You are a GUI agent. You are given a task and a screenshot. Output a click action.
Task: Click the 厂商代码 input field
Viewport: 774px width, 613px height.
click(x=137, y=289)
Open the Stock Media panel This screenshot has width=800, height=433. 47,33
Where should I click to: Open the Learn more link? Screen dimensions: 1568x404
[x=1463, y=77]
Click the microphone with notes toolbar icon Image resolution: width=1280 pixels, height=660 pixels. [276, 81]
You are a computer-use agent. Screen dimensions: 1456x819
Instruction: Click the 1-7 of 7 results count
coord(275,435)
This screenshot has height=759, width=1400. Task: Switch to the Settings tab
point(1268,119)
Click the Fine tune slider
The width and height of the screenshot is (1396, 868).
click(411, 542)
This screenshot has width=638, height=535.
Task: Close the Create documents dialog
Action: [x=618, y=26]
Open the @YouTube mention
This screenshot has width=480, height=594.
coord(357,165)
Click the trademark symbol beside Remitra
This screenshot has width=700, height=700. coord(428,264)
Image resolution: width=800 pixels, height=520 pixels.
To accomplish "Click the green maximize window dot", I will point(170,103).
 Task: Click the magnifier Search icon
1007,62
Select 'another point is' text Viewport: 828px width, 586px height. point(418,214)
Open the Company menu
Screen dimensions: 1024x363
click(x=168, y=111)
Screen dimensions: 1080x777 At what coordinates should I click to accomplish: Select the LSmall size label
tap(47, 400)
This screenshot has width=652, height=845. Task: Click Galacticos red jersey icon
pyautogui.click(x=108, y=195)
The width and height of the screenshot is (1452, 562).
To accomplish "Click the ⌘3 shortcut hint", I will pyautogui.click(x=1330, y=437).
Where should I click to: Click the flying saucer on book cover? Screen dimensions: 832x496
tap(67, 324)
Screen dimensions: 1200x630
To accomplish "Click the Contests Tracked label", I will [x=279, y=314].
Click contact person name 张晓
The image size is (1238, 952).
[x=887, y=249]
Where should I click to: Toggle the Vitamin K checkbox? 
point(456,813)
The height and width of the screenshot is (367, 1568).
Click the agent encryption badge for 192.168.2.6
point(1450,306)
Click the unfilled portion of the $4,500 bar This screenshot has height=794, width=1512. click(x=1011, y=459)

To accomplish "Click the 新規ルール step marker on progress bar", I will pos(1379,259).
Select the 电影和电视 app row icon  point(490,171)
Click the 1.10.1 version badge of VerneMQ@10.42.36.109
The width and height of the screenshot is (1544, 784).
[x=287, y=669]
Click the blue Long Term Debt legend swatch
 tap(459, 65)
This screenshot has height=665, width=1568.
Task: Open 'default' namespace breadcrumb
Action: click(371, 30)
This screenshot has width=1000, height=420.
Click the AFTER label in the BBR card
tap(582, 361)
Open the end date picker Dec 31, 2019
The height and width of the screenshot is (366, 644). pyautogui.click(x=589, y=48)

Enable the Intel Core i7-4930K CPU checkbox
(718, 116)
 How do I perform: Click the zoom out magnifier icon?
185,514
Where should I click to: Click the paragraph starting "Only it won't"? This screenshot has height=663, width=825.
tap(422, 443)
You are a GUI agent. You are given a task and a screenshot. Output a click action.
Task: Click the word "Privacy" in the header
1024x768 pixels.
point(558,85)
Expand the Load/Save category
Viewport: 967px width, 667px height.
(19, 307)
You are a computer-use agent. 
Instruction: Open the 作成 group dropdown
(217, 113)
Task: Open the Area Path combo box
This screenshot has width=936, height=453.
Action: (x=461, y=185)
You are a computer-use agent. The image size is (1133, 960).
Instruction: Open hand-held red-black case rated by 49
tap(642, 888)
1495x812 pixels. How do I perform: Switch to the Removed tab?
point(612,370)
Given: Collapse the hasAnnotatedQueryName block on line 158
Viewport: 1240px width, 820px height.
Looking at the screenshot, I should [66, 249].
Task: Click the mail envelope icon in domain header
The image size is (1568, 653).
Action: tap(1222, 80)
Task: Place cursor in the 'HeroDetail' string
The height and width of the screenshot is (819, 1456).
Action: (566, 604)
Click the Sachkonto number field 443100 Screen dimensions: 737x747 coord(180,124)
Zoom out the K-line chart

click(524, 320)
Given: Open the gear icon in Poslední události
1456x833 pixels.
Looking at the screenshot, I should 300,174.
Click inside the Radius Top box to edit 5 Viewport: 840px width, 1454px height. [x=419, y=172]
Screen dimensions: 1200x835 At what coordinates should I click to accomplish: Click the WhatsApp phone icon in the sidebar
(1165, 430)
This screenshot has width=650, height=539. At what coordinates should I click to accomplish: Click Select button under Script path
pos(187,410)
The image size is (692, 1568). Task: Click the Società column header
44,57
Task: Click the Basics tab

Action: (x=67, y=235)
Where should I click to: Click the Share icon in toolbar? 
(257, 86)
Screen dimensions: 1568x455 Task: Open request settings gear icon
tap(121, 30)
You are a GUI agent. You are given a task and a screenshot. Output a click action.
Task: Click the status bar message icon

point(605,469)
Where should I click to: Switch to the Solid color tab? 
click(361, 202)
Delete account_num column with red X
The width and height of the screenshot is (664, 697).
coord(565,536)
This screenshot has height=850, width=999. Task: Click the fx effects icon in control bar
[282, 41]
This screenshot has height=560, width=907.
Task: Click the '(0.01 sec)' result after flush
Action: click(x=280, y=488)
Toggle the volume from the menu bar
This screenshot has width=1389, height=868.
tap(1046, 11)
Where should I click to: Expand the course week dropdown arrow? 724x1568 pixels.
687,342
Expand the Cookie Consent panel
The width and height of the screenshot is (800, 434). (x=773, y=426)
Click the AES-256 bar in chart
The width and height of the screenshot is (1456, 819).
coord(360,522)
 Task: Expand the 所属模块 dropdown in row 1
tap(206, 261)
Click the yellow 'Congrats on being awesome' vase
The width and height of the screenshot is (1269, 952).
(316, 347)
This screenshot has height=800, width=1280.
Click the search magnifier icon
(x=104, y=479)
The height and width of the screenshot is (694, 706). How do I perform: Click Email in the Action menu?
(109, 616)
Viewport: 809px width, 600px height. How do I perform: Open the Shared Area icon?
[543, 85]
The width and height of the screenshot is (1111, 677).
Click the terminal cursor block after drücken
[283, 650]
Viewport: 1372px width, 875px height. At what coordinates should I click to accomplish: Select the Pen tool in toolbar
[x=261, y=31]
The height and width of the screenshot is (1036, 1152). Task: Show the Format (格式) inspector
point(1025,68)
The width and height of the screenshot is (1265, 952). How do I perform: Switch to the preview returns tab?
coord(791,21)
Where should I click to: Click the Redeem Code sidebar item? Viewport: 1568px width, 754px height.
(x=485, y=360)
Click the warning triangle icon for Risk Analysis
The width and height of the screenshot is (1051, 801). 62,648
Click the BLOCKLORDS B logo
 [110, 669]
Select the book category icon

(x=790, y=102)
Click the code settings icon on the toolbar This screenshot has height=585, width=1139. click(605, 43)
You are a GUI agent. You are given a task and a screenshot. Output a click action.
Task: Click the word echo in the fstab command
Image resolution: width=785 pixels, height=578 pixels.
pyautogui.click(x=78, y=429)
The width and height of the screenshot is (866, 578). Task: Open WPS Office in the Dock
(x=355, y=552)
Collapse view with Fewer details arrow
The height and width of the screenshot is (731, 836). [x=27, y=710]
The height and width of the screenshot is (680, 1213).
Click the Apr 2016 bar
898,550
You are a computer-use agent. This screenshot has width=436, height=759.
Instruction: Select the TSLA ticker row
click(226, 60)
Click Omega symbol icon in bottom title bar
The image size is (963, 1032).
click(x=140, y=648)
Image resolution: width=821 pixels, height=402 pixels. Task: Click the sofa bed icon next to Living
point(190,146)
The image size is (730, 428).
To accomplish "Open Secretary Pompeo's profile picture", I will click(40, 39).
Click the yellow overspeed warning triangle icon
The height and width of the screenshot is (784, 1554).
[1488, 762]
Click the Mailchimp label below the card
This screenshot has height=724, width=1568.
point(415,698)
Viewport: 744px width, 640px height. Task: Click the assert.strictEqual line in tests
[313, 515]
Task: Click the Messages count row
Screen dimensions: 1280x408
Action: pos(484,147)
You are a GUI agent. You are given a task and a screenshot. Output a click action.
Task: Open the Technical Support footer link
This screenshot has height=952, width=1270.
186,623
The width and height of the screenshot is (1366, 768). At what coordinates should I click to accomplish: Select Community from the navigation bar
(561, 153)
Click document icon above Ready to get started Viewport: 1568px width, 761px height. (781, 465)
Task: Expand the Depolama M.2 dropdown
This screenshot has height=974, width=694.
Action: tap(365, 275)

------

→ **Exercise**
Write out again the lines from the line with "The height and width of the screenshot is (680, 1213)." to the line with "click(x=140, y=648)", substituting "stock" for "ticker" and leaving everything else the same.

→ **Response for this exercise**
The height and width of the screenshot is (680, 1213).
Click the Apr 2016 bar
898,550
You are a computer-use agent. This screenshot has width=436, height=759.
Instruction: Select the TSLA stock row
click(226, 60)
Click Omega symbol icon in bottom title bar
The image size is (963, 1032).
click(x=140, y=648)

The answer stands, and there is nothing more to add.